October 6, 2015
The American Bankers Association, a major financial industry trade group that lobbies for stronger data protection standards, recently reported a data breach within their systems. At least 6,400 email addresses and passwords used to make purchases or register for events through ABA.com’s shopping cart application have been compromised in the breach.
Founded in 1875, the American Bankers Association (ABA) is the largest banking trade association in the US. The association represents banks of all sizes ranging from small, regional and large banks that together employ more than 2 million people, hold more than $15 trillion in assets, safeguard $11 trillion in deposits and extend more than $8 trillion in loans.
With respect to the breach, the ABA said that currently there is no proof of accessing credit card and other personal financial information by the hackers and that the association is not aware of any fraudulent activity regarding the breach.
If you use the same password to access other ABA systems we strongly recommend you change those passwords as well, the ABA advised on its FAQ page regarding the breach. The ABA added that it does not think any other ABA systems were hacked.
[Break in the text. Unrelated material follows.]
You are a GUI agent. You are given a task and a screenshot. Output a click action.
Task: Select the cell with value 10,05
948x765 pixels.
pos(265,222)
ABA is working with a cybersecurity forensics company to identify the origin and full extent of this breach, ABA President and CEO Frank Keating and Incoming President and CEO Rob Nichols said in an email yesterday to the ABA Journal. We also continue to work with cyber information-sharing groups such as FS-ISAC to identify threats, spot breaches and respond quickly. We will keep you apprised of this investigation and what we learn.
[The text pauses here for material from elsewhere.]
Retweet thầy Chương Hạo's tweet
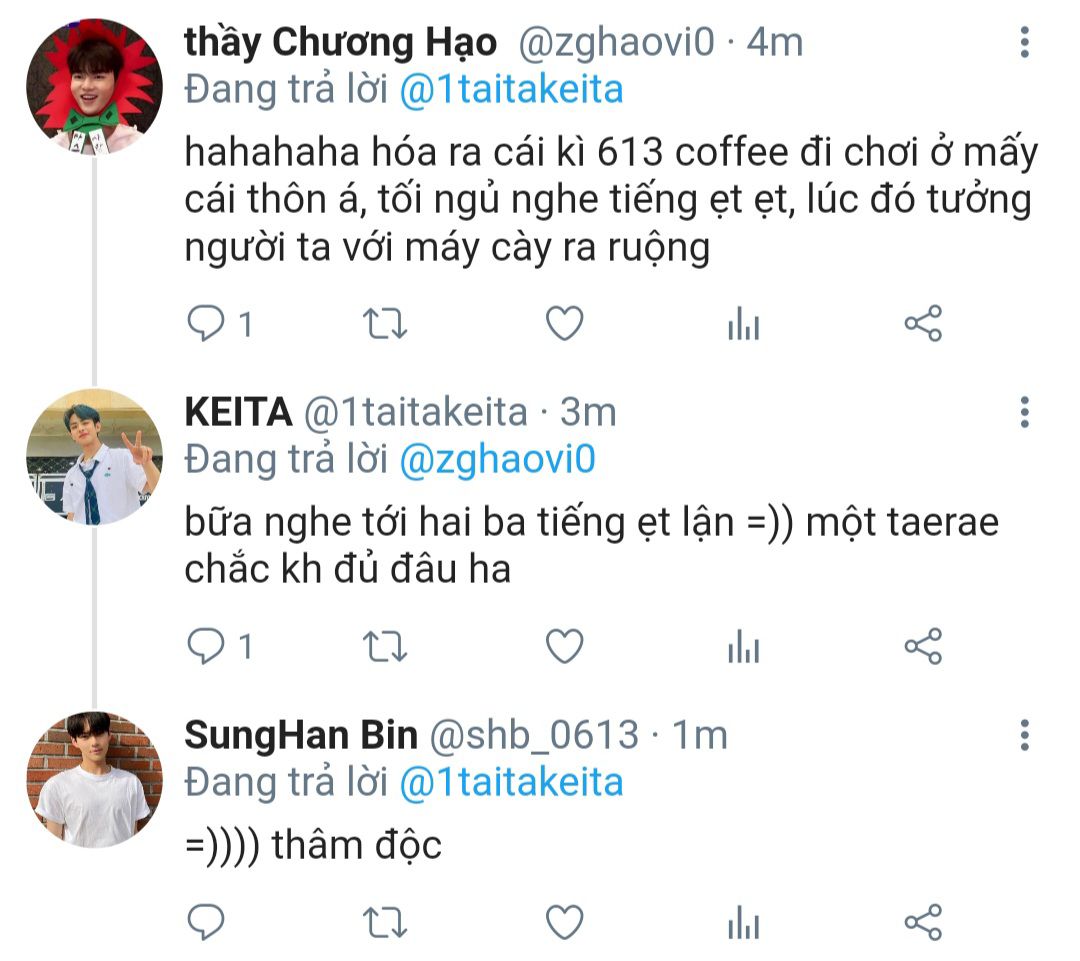 [385, 323]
Doug Johnson, Senior Vice President and the ABA's chief adviser on payments and cybersecurity policy, said to the American Banker that while there have been past hacking attempts to target the group, "this is, to my knowledge, the first time that we have seen information in terms of passwords and IDs essentially be compromised."
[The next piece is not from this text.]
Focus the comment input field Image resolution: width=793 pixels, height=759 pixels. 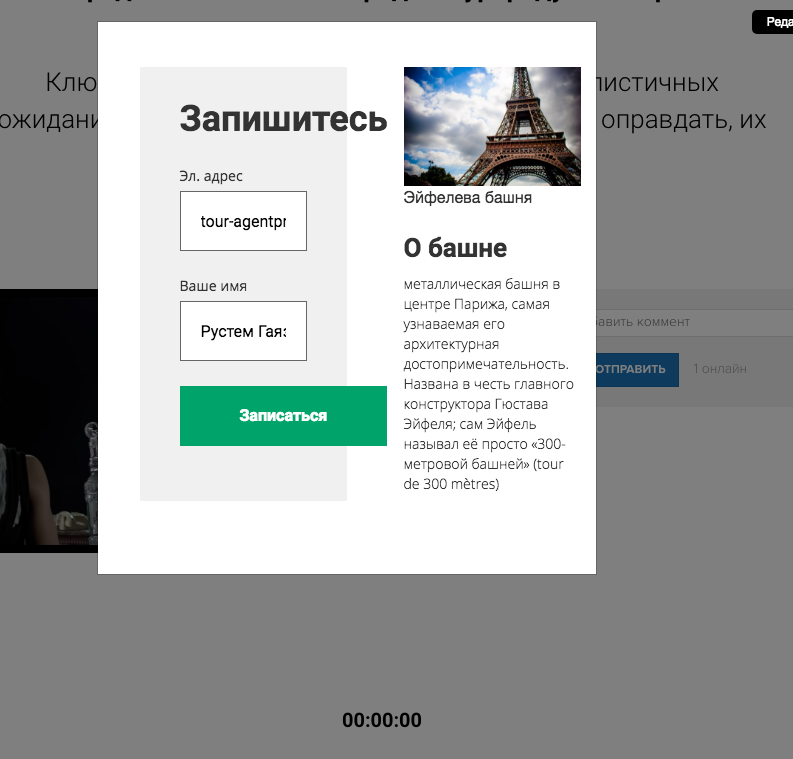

Johnson said the trade group is "less inclined to worry about the motivation and more inclined to worry about the incident response." After learning of the breach, he said that the group tried to gather more details before announcing it to members.
The breach announcement is unfortunately timed when the association announced its participation in National Cybersecurity Awareness Month campaign. The campaign is led by the US Department of Homeland Security together with the National Cyber Security Alliance, the nation’s leading nonprofit, public-private partnership promoting online safety and digital privacy.
According to the press release, throughout October, ABA will release resources to help consumers prevent, identify and report instances of cybercrime; such as ways to protect mobile devices, identities, small business accounts and customers themselves online.
Global companies and government organizations have become increasingly concerned about cybersecurity in 2015. With the recent history of major information breaches in various sectors, cybersecurity failures do not seem to be surprising anymore. It is time that companies take security as the matter of priority and work towards fighting against cybercrime.